[Task statement]
Across the following data, how many lines include the string "style"? Reply with the number and nothing more.

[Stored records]
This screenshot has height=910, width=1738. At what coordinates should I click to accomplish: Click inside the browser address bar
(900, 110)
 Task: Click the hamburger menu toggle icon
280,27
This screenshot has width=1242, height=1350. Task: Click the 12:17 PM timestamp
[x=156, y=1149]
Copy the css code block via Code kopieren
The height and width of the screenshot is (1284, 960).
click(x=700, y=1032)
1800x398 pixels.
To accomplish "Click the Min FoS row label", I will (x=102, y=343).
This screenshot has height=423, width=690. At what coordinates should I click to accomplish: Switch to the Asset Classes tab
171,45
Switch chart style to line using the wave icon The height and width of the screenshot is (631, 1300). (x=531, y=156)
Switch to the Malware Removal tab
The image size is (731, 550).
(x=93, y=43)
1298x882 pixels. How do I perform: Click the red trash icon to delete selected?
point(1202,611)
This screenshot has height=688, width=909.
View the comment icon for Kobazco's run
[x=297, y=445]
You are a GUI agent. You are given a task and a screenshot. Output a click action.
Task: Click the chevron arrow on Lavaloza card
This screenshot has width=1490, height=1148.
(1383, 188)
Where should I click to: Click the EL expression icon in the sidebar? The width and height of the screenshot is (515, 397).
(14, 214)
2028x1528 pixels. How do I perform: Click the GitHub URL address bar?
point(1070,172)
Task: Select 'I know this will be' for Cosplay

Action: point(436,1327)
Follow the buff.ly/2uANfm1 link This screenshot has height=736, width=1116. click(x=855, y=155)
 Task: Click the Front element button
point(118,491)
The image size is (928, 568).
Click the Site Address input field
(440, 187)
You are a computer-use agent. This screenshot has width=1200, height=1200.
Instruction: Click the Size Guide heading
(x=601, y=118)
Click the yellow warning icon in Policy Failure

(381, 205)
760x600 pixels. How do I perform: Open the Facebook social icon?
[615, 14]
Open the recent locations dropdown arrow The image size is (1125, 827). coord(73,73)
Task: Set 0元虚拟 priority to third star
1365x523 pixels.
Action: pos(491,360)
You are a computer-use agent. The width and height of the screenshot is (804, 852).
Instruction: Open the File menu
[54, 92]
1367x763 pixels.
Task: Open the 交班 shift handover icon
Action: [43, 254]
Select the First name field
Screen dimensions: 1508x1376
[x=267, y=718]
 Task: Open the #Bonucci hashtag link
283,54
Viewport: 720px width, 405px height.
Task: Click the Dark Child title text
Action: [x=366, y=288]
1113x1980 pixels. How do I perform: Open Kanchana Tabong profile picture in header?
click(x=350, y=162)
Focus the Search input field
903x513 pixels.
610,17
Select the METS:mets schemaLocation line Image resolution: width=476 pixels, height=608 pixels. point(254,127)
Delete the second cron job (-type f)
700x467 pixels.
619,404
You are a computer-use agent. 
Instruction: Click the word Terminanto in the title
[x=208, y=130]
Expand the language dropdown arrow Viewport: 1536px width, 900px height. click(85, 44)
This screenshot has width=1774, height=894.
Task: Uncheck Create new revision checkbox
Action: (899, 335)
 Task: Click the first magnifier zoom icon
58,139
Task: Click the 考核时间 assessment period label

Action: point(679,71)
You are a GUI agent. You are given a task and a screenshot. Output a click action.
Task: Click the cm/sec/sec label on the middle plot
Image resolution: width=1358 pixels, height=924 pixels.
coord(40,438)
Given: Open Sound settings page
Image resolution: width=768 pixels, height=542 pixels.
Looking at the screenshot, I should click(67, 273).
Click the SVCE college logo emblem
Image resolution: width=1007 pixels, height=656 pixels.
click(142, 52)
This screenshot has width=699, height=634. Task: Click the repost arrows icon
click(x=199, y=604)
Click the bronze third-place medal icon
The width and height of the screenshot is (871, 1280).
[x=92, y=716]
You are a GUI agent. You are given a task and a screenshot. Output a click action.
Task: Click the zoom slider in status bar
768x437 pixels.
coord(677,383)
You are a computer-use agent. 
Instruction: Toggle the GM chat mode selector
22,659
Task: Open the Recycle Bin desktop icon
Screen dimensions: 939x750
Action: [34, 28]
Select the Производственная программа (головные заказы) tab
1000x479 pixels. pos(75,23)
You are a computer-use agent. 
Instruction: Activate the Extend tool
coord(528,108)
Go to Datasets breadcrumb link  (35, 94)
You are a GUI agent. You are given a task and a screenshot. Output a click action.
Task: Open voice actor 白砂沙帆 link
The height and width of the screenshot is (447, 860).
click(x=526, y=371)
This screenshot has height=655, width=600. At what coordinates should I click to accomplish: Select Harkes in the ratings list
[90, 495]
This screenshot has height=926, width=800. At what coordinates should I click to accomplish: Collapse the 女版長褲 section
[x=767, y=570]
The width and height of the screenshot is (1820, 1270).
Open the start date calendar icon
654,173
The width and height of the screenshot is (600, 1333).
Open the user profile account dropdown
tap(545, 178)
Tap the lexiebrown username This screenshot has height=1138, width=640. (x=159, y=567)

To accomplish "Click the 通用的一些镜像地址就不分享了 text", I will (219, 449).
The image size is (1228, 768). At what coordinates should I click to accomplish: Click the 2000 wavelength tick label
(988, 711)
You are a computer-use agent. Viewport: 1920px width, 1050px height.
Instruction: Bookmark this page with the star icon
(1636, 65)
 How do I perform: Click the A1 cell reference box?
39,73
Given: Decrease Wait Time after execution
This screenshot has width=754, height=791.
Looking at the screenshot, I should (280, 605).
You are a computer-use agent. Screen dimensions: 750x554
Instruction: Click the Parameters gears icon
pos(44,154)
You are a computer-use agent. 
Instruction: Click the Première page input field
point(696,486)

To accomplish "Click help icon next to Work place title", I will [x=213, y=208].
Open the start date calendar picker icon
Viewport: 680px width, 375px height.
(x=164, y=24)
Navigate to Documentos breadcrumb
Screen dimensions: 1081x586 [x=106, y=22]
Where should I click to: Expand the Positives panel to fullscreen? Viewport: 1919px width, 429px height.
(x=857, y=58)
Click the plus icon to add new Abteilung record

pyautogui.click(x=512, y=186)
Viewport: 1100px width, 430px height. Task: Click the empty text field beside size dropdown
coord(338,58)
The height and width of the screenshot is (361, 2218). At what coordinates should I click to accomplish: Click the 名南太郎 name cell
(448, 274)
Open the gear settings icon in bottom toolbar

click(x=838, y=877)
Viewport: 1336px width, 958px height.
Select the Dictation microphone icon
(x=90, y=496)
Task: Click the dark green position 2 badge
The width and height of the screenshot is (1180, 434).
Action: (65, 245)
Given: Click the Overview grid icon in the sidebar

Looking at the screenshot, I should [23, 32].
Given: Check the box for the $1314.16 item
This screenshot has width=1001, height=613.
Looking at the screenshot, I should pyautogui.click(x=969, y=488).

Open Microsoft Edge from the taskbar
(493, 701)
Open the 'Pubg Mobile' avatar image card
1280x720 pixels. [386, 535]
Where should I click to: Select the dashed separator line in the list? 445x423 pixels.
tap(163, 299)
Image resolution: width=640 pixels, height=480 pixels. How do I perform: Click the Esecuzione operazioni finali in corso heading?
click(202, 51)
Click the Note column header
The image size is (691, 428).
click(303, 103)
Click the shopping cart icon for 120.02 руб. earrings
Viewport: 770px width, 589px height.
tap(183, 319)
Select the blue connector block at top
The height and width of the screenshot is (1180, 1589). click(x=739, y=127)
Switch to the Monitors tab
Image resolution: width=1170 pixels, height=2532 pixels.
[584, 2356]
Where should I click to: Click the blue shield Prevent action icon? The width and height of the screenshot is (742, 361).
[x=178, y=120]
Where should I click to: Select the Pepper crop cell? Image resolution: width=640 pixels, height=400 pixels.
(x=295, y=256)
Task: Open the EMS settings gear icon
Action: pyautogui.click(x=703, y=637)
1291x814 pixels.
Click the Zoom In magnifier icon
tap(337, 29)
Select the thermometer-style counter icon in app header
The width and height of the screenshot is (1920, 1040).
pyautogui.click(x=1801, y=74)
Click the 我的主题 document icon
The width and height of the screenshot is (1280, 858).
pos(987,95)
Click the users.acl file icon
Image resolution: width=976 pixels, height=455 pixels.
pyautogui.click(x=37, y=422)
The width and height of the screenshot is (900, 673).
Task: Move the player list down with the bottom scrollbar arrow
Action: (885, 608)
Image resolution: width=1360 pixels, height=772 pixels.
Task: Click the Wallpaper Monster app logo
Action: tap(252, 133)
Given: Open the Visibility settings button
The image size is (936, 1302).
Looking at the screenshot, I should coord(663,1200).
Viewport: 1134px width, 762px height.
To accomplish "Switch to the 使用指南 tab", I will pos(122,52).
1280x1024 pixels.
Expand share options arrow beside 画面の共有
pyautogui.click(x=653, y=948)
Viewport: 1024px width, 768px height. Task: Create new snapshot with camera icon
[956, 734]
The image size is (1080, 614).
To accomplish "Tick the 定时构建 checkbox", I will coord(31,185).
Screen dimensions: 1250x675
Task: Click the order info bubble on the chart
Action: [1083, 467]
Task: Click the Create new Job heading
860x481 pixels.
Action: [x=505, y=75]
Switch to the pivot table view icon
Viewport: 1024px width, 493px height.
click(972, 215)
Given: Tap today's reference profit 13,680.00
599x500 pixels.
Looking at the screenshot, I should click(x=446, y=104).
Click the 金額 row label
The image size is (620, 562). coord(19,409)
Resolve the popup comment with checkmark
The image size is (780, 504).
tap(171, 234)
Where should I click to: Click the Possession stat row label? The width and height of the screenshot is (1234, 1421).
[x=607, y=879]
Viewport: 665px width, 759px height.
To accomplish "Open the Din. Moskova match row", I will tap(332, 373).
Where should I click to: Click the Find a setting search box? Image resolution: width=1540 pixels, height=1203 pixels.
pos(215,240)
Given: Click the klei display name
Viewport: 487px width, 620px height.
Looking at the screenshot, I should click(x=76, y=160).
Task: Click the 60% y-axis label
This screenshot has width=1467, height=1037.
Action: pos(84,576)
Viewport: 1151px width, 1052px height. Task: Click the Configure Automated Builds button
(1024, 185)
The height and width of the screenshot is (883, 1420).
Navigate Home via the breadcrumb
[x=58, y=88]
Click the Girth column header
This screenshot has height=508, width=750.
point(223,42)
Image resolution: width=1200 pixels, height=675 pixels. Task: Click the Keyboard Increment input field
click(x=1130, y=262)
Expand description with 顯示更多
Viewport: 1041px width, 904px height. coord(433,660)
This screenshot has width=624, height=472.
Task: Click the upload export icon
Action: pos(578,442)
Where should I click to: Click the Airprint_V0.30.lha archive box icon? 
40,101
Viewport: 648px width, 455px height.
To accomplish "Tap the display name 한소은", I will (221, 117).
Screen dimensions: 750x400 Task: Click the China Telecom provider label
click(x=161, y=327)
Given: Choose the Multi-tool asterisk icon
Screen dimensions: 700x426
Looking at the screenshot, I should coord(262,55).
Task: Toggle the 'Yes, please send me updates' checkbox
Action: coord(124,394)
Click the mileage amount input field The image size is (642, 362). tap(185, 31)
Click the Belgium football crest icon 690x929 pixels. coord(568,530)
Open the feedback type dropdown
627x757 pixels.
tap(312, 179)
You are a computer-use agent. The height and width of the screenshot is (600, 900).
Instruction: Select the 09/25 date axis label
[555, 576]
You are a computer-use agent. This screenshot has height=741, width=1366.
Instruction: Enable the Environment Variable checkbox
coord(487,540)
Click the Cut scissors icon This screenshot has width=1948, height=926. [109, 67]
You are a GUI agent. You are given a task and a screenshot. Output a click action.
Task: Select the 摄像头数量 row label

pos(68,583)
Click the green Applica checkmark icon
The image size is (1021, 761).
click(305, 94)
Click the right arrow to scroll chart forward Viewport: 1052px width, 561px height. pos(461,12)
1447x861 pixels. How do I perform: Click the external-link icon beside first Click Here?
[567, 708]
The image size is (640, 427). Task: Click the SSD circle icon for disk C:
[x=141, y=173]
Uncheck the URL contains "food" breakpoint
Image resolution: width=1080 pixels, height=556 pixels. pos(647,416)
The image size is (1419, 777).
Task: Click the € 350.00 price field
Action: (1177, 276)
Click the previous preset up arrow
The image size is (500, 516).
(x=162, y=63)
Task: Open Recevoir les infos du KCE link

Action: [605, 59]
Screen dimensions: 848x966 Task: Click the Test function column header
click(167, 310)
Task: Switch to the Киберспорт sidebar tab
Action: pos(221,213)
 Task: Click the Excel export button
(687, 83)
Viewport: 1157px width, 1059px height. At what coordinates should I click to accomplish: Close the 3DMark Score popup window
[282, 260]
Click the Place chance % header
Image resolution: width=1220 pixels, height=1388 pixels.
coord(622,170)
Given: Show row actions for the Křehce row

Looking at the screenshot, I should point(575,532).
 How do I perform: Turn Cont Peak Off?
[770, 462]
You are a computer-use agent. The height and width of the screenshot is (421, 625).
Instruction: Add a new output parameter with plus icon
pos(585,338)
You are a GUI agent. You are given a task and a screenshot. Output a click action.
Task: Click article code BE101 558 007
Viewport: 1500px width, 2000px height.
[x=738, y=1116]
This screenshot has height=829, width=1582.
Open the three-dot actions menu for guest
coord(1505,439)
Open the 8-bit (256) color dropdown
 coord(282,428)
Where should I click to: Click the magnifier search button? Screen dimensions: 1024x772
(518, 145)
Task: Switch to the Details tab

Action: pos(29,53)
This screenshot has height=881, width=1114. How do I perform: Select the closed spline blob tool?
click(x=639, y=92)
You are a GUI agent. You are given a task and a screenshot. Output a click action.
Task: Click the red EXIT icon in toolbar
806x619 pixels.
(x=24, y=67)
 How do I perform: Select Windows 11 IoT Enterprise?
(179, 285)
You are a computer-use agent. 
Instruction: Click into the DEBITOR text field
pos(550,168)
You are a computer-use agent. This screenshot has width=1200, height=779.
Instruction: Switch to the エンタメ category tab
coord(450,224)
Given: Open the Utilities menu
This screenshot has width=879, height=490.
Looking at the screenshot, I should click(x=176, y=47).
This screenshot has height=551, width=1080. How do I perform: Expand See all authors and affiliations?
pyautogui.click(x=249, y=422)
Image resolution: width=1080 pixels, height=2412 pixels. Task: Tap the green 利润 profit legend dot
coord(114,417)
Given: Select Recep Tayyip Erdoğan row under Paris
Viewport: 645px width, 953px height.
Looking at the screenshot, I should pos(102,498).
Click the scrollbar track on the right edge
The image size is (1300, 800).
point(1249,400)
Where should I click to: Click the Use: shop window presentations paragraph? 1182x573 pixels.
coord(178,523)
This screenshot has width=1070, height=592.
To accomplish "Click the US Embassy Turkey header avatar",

[Task answer]
2